* TASK
The line containing "Screen dimensions: 1536x754" marks the end: quote every line from the start of the records below through it, word for word.

Records from a dataset
- - -

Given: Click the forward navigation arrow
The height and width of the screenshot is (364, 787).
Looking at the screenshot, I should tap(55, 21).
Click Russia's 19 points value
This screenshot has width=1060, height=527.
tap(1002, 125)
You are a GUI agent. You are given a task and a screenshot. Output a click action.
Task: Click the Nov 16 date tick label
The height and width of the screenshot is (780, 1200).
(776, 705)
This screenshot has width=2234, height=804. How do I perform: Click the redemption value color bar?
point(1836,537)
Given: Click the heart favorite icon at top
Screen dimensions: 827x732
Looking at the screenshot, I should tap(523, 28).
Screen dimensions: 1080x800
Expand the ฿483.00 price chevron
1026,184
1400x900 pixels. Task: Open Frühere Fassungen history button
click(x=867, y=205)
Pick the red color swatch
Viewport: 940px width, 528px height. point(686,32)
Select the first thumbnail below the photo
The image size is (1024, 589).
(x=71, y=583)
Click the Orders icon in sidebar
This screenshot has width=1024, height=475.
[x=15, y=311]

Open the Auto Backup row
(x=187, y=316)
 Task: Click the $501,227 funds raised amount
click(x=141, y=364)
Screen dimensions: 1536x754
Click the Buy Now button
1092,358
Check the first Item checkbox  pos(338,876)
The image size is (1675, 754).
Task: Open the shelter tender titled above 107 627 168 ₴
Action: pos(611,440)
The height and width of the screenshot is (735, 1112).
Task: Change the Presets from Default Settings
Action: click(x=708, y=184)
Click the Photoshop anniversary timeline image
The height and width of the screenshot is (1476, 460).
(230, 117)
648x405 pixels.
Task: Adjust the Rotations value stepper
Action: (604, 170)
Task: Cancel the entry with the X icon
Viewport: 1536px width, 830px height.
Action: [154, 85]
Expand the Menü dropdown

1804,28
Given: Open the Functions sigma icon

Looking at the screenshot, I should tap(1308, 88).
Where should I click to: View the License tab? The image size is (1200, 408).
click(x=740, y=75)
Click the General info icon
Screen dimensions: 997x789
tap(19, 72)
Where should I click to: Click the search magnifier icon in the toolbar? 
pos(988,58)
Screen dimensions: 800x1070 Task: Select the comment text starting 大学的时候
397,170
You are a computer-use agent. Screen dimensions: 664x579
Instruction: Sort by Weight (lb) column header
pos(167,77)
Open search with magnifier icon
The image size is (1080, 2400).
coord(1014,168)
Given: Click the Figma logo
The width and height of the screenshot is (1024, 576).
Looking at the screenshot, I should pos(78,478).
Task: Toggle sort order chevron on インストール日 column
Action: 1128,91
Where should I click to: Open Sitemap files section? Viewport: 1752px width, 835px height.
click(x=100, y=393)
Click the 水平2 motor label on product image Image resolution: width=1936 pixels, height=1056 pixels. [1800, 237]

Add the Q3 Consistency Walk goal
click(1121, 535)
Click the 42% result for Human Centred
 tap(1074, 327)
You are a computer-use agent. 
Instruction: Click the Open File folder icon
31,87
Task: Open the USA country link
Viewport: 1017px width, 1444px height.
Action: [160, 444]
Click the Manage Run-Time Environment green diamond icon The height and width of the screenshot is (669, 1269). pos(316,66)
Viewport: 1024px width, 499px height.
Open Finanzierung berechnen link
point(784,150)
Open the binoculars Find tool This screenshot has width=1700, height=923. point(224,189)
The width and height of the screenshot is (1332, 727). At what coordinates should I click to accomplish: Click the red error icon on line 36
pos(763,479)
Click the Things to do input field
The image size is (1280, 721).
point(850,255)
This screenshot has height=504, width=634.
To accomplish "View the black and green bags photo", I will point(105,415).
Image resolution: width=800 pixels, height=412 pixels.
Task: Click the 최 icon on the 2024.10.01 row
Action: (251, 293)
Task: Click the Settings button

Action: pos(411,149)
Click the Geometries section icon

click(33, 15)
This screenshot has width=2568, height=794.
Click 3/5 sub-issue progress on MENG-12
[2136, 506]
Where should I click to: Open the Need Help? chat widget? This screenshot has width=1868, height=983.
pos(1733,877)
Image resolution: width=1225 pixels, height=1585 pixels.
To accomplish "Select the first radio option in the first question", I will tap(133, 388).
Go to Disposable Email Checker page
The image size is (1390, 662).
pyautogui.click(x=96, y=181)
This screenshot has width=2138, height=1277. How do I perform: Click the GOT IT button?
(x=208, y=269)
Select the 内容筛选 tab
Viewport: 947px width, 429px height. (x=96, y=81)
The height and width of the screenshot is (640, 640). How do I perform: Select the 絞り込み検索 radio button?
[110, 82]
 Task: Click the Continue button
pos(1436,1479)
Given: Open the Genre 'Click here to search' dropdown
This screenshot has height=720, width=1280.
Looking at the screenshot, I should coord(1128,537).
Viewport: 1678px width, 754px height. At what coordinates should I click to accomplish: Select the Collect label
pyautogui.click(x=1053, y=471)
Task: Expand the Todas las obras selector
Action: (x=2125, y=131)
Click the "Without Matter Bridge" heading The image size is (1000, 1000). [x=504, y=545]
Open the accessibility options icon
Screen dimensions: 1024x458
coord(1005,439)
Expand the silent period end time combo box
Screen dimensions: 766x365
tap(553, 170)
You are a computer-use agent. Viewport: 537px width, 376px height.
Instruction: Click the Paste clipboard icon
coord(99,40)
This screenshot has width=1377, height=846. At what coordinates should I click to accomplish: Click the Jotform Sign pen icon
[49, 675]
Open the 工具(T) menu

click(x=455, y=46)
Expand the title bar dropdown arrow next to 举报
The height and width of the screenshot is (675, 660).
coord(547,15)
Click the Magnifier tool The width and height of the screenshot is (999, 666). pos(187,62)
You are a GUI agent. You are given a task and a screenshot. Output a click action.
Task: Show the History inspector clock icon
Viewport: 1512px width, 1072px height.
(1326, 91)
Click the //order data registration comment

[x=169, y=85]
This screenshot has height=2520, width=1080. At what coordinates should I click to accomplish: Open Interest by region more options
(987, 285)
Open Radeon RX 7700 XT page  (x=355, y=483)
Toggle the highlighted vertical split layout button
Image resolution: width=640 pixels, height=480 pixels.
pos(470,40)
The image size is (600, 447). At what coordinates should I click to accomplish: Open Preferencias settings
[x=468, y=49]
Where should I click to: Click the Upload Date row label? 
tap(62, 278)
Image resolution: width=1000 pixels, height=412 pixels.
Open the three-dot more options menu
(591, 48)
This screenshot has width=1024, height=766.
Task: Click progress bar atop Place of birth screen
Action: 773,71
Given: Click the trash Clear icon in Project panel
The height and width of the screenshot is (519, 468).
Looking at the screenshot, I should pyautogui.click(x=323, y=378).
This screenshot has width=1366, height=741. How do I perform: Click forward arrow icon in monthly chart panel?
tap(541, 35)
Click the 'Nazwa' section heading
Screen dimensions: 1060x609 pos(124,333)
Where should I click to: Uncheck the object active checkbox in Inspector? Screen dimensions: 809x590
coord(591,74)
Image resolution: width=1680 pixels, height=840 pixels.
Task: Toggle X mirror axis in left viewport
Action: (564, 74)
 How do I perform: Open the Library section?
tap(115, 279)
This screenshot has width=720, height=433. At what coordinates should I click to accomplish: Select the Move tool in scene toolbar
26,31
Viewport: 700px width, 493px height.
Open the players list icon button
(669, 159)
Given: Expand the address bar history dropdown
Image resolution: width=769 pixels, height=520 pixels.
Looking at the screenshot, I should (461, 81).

- - -

* OUTPUT FOR THIS TASK
Given: Click the forward navigation arrow
The height and width of the screenshot is (364, 787).
Looking at the screenshot, I should tap(55, 21).
Click Russia's 19 points value
This screenshot has width=1060, height=527.
tap(1002, 125)
You are a GUI agent. You are given a task and a screenshot. Output a click action.
Task: Click the Nov 16 date tick label
The height and width of the screenshot is (780, 1200).
(776, 705)
This screenshot has width=2234, height=804. How do I perform: Click the redemption value color bar?
point(1836,537)
Given: Click the heart favorite icon at top
Screen dimensions: 827x732
Looking at the screenshot, I should tap(523, 28).
Screen dimensions: 1080x800
Expand the ฿483.00 price chevron
1026,184
1400x900 pixels. Task: Open Frühere Fassungen history button
click(x=867, y=205)
Pick the red color swatch
Viewport: 940px width, 528px height. point(686,32)
Select the first thumbnail below the photo
The image size is (1024, 589).
(x=71, y=583)
Click the Orders icon in sidebar
This screenshot has width=1024, height=475.
[x=15, y=311]

Open the Auto Backup row
(x=187, y=316)
 Task: Click the $501,227 funds raised amount
click(x=141, y=364)
Screen dimensions: 1536x754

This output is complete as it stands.